Research into students’ attitudes toward a math tutor [4] conclude 
that correlations exist between empathetic messages in the tutor and 
a student’s mood toward it. They suggest that the positive 
correlation they found is indicative of a relationship in which 
increasing the empathy of these messages would cause a better 
mood amongst the users of the tutor. This implies a causal 
relationship, but they do not consider confounding variables or 
causal discovery algorithms [14]. 


Previous work in EDM that has researched causal relationships 
include [3] and [9]. Both of these use causal discovery algorithms 
and [9] uses Tetrad. Rather than resource use variables found in 
this paper, [3] uses variables that measure a student’s interest and 
actions in a tutor, and it provides evidence for causal relationships 
between these variables and a final exam grade. 


These past efforts [3, 6, 9, 12] have performed analyses on single 
datasets and, as such, there remains an opportunity to use the vast 
number of datasets available to probe external validity. This paper 
is distinctive in this regard -- to our knowledge, this is the first EDM 
effort to explore the generalizability of a causal claim about 
learning across multiple datasets from a variety of courses and 
contexts of use. 


3. METHODS: CONFIRMATORY & 
EXPLORATORY WITH CRITERIA 


We pursued both confirmatory and exploratory approaches to 
addressing our research question by analogy, for example, to 
confirmatory and exploratory factor analysis [15].

*WHAT TO WORK ON*:
A. List every distinct reference number cited in the paper excerpt, in order of first appearance.
B. Answer these questions using the paper excerpt:
(i) Which cited work uses Tetrad?
(ii) Besides the variables measuring a student's interest and actions in a tutor, what other variable appears in the causal relationships that [3] provides evidence for?
(iii) By analogy to what were the confirmatory and exploratory approaches pursued?
C. Proceed with the paper excerpt on causal claims in educational data mining, starting after its final sentence.

*COLLECTED MATERIAL*:
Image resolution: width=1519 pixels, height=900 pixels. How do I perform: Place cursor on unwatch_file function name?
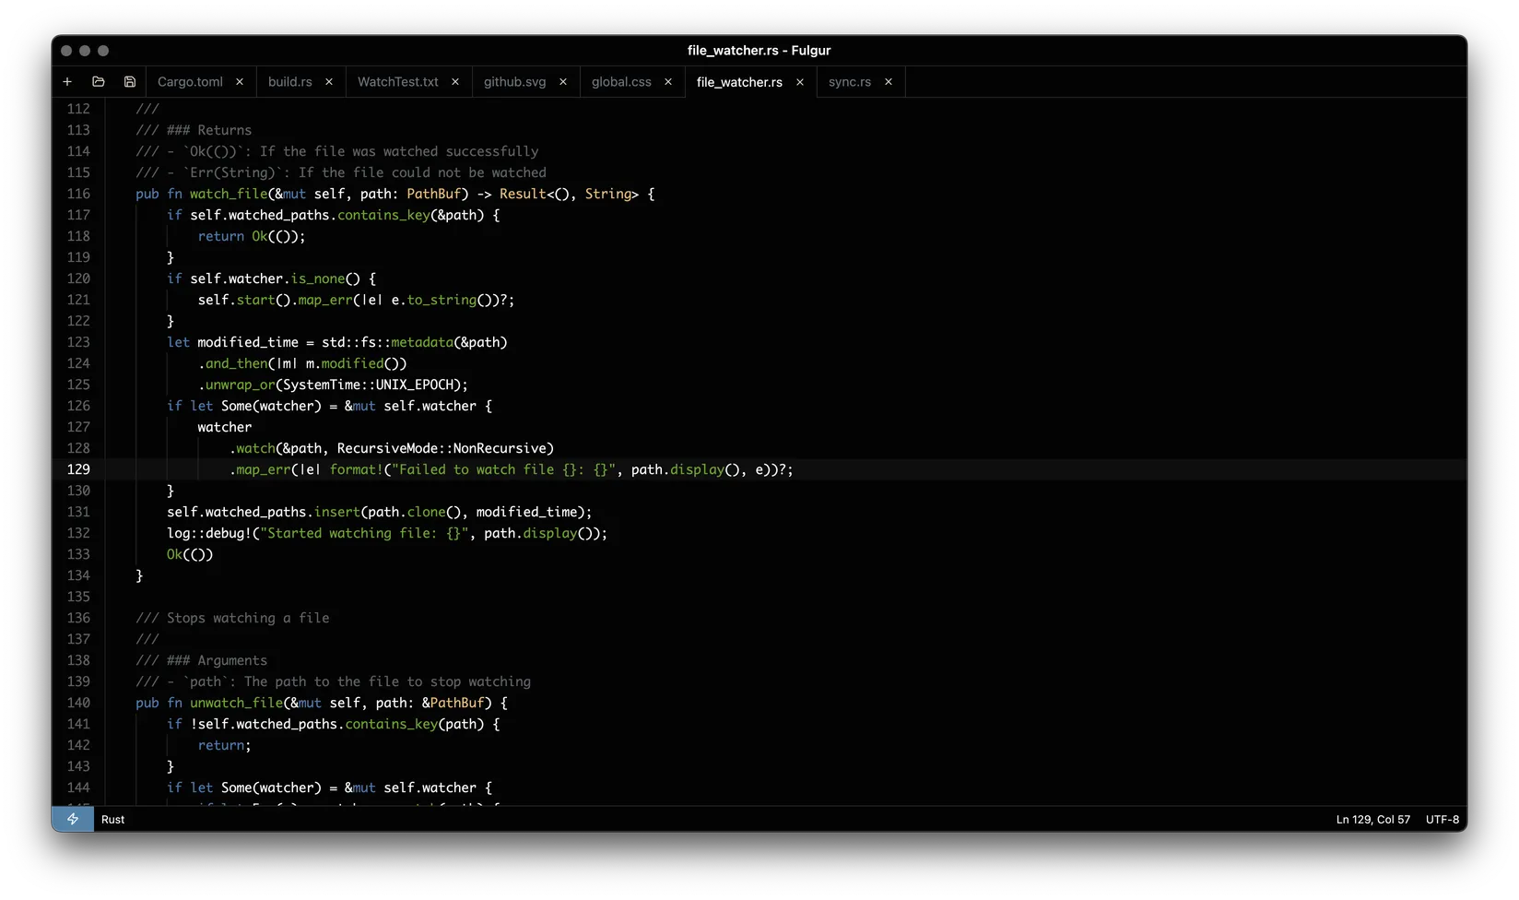point(236,703)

*RESULTS IN ORDER*:
A. 4, 14, 3, 9, 6, 12, 15

B.
(i) [9]
(ii) A final exam grade
(iii) Confirmatory and exploratory factor analysis

C.
3.1 Method 1: Confirmatory Analysis of 
Causal Model Generality 


Our confirmatory analysis involved testing a causal model that 
displayed the doer effect that was derived from data aggregated 
from a class offered at Georgia Tech in 2013, 
(https://pslcdatashop.web.cmu.edu/DatasetInfo?datasetId=863) on 
five other datasets. We tested if the model statistically fits each 
dataset, according to the goodness-of-fit measures common in 
linear causal models [14]. We know of no successful attempts to 
test a specific causal model discovered on one dataset on other 
datasets collected in widely varying contexts, as in our datasets 
which have different kinds of course activities collected in different 
educational settings and with different available measures of 
student performance and different sizes of data. In attempting this 
confirmatory analysis, we discovered that it was neither going to 
confirm nor deny the doer effect hypothesis. We present it 
nevertheless as a cautionary message for others who may be 
tempted to do the same and to explain how dataset variations, 
particularly dataset size, make inferences from a confirmatory 
analysis problematic. 


The causal model in Figure 1a was the model discovered on data 
from a 2013 Georgia Tech psychology course [6]. The model was 
previously [6] discovered using the Tetrad Java application, but in 
this paper, the analysis was performed using Tetrad’s 
implementation in LearnSphere’s Tigris workflow tool resulting in 
the same model structure, with negligible edge coefficient 
differences. The dataset features six variables measured on 939 
students. One variable is a prior knowledge assessment (Pretest), 
one is a measure of doing in terms of the number interactive 
activities students performed (activities_started), two are measures 
of student use of passive learning resources including text page 
reading (non_activities_pageview) and video watching (play), and 
two are measures of learning outcome including the total across 11 
unit quizzes (T.Quiz) and a final exam score (Fina_Exam). A 
directed edge in a causal model depicts evidence of a direct causal 
relationship between the variables. The coefficient on the edge is 
an indication of the strength of the causal relationship. 


The primary feature to note in the causal model in Figure 1a is that 
while the outcome measures (T.Quiz and, indirectly, Fina_Exam)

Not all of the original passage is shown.